Ptafr, the platelet-activating factor receptor, is a key component in various biological processes. Platelet-activating factor (PAF) is a phospholipid-derived inflammatory mediator, and Ptafr is involved in PAF-related pathways. Ptafr has pro-inflammatory, pro-coagulant, and angiogenic actions on the vasculature [5]. It is also associated with processes like cell proliferation, fibrosis, and metastasis, highlighting its overall biological importance [1,3,4,6]. Genetic models, such as gene knockout models, can be valuable for studying its functions.

In a TP53/CDKN2A double-knockout gastroesophageal junction organoid model, abrogation of PTAFR by siRNA knockdown or a pharmacologic inhibitor reduced proliferation and proneoplastic features in vitro and tumor formation in vivo. Mechanistically, FOXM1 activated PTAFR transcription by binding to its promoter, amplifying the PTAF-PTAFR pathway [1]. In a mouse model of atherosclerosis, PTAFR was identified as a key gene influencing the progression and prognosis of the disease, regulating neutrophil extracellular traps (NETs) formation [2]. In cardiac fibrosis models, knockdown of PTAFR affected pro-fibrotic collagen production mediated by the lncRNA PFL, and overexpression of PTAFR led to collagen production [3]. In a post-myocardial infarction cardiac fibrosis model, miR-30b-5p and miR-22-3p restrained fibrogenesis by targeting PTAFR [4].
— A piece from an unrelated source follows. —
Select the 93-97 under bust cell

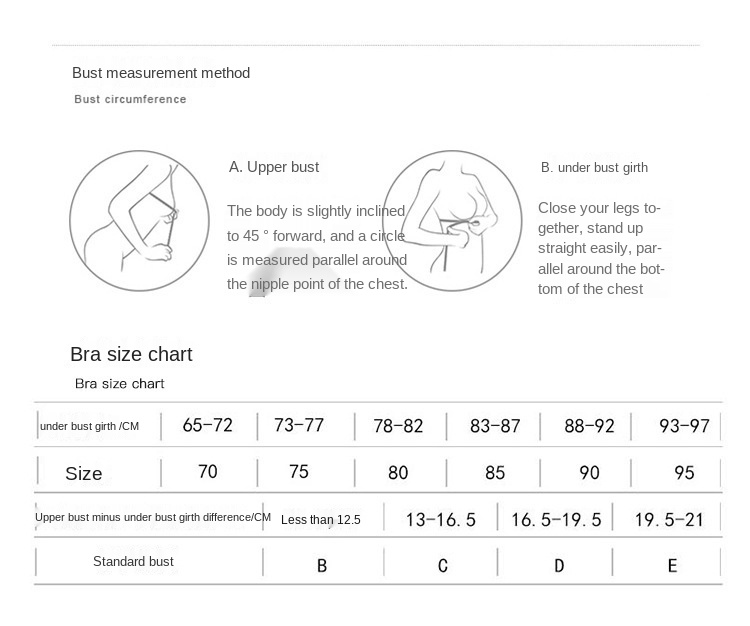coord(684,425)
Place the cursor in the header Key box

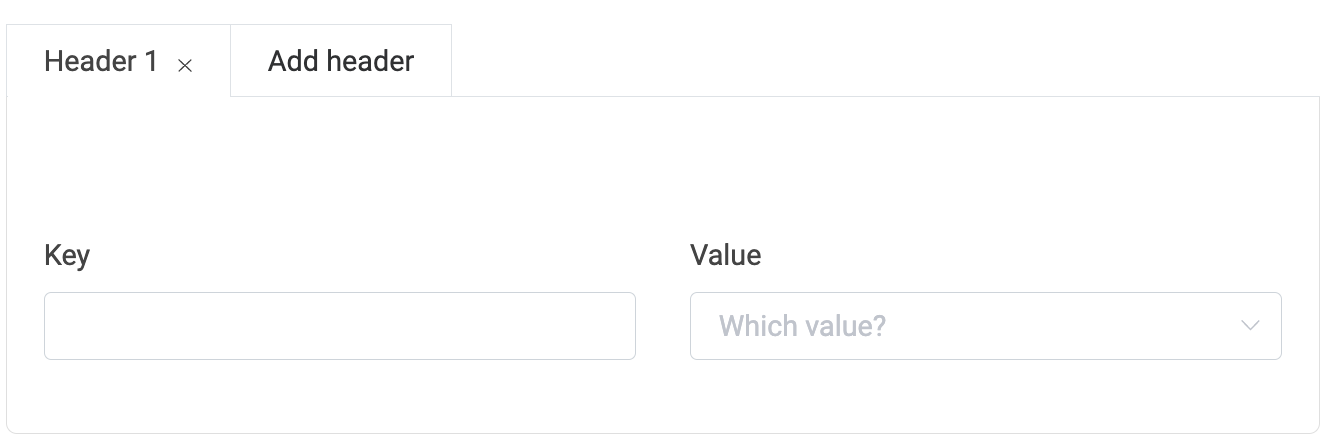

In conclusion, Ptafr plays essential roles in processes like tumorigenesis, atherosclerosis, and cardiac fibrosis. Gene knockout-based research in these areas has revealed that Ptafr is a potential therapeutic target. In tumorigenesis, its inhibition can reduce cancer-promoting features; in atherosclerosis, it impacts disease progression; and in cardiac fibrosis, it is involved in collagen production. Understanding Ptafr's functions through these models provides insights into disease mechanisms and potential treatment strategies.